Go through the lines below and count those that contain "question"; the number is all that should be returned.
━━━━━━
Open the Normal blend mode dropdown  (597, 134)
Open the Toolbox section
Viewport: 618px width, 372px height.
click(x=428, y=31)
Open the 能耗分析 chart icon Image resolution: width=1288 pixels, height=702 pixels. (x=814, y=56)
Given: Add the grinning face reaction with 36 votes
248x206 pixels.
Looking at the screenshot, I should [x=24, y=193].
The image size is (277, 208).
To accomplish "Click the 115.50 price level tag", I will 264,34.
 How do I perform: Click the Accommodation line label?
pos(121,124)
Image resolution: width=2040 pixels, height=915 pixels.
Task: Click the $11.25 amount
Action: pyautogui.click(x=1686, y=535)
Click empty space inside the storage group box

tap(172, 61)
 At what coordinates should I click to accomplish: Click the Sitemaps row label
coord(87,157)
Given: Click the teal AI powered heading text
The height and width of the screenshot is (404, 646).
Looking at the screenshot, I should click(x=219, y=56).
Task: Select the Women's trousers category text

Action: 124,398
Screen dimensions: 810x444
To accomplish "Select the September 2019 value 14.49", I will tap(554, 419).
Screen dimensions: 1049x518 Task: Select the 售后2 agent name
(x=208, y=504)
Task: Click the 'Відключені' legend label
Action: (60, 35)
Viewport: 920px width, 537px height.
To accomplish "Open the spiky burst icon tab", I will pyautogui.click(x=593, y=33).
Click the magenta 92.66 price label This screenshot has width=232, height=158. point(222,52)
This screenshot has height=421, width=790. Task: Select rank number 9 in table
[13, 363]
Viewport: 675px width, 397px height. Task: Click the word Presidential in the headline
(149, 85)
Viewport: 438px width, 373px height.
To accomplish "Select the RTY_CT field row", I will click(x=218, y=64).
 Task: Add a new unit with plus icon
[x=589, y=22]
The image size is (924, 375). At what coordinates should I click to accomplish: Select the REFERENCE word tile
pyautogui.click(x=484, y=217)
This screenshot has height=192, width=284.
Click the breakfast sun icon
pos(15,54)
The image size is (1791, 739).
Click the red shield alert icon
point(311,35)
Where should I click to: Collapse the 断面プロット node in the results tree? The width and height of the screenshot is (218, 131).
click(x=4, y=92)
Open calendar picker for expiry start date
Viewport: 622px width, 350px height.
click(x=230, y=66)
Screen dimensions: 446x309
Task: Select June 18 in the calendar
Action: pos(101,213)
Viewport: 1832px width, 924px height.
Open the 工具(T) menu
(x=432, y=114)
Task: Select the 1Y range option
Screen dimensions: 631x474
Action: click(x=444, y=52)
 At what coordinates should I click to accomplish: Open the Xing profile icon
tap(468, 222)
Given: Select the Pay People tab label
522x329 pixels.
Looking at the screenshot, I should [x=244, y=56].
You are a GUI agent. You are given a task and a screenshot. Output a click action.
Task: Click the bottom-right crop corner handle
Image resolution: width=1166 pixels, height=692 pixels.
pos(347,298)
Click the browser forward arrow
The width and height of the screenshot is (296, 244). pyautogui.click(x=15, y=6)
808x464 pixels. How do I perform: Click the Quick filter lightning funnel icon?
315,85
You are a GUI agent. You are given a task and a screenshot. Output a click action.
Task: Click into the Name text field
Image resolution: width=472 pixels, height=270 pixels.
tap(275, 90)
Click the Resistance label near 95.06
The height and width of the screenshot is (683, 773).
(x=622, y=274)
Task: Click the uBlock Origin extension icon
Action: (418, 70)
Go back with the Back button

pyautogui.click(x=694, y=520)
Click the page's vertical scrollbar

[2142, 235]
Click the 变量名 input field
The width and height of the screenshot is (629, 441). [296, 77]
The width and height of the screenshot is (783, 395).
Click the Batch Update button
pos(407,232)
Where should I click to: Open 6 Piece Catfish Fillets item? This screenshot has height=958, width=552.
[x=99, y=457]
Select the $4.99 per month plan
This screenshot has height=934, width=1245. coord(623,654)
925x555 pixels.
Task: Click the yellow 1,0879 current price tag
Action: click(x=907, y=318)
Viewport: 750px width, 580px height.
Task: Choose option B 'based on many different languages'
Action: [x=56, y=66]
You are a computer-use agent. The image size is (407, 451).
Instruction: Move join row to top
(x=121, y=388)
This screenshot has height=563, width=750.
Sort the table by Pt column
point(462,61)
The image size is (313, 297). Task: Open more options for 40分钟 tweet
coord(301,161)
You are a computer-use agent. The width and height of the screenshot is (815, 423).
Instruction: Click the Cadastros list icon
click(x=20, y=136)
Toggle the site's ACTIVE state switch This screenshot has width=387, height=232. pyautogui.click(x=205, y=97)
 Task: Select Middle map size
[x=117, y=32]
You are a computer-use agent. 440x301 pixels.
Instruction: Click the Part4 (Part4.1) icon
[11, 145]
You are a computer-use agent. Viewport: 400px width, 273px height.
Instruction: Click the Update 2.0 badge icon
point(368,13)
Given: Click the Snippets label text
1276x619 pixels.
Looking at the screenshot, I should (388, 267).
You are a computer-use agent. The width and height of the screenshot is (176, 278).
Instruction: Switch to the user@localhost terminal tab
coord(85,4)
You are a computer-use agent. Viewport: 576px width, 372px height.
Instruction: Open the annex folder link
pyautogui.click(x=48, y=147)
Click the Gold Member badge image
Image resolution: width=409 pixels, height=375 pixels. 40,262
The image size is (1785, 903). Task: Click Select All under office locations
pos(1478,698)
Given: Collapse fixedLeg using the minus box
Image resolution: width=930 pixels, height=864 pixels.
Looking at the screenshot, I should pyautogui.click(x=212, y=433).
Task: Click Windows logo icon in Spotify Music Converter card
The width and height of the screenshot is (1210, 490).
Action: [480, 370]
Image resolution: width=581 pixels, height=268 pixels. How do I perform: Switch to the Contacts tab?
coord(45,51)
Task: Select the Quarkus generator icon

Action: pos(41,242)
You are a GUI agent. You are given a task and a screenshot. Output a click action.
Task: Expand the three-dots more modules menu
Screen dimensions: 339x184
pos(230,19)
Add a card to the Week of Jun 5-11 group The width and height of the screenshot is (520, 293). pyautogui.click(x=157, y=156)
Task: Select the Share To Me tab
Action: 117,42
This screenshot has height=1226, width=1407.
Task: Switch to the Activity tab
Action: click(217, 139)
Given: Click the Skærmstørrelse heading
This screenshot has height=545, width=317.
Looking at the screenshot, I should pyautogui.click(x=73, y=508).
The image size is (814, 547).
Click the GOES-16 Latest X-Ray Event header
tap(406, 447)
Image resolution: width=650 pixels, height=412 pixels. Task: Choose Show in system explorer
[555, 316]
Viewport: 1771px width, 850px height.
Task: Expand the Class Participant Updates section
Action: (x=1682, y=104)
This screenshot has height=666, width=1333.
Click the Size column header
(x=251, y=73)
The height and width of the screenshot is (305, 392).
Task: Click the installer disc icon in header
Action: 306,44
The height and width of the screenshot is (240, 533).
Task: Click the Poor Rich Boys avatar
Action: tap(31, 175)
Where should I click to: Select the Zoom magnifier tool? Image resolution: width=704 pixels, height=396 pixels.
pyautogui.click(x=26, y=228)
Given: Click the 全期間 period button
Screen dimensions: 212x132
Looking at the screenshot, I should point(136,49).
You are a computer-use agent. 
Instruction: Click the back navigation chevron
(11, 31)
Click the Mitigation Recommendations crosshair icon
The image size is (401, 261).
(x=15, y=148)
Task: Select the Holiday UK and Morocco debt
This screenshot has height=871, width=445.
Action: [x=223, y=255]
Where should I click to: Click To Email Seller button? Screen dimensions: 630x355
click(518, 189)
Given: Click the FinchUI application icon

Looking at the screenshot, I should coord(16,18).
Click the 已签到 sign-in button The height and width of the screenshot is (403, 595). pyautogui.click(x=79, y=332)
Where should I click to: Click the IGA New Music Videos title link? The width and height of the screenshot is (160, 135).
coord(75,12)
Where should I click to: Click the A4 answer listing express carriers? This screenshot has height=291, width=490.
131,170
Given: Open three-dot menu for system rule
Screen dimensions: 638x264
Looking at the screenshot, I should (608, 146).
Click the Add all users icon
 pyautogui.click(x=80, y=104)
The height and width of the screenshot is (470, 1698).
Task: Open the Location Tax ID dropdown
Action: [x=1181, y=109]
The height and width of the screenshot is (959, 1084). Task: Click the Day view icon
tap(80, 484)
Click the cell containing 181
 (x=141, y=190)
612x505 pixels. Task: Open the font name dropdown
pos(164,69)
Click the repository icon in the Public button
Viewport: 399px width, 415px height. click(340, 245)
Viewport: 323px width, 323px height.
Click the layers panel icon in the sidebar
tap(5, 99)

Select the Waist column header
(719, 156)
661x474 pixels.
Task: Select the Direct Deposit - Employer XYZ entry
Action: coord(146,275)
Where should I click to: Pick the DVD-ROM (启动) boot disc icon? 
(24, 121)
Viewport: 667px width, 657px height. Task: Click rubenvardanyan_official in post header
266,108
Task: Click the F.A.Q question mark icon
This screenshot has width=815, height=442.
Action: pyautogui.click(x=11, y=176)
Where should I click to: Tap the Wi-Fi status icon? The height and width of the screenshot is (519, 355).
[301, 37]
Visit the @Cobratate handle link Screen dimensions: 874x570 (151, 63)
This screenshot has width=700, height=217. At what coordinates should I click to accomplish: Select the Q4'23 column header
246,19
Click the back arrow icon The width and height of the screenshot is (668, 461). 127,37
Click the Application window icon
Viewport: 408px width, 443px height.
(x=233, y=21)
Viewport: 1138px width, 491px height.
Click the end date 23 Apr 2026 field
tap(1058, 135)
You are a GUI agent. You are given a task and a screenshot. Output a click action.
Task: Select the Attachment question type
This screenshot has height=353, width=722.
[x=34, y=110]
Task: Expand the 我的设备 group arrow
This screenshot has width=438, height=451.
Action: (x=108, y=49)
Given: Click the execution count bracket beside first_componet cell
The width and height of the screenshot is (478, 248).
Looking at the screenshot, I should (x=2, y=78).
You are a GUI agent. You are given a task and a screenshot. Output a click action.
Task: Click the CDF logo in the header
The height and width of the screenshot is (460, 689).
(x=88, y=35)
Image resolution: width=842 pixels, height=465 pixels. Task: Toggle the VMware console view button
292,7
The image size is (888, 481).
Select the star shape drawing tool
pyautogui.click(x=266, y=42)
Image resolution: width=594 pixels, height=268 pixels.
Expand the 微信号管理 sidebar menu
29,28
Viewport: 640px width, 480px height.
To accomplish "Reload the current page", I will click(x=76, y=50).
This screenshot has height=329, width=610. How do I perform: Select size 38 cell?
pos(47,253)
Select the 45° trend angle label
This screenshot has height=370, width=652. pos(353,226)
━━━━━━
> **ANSWER SPACE**: 2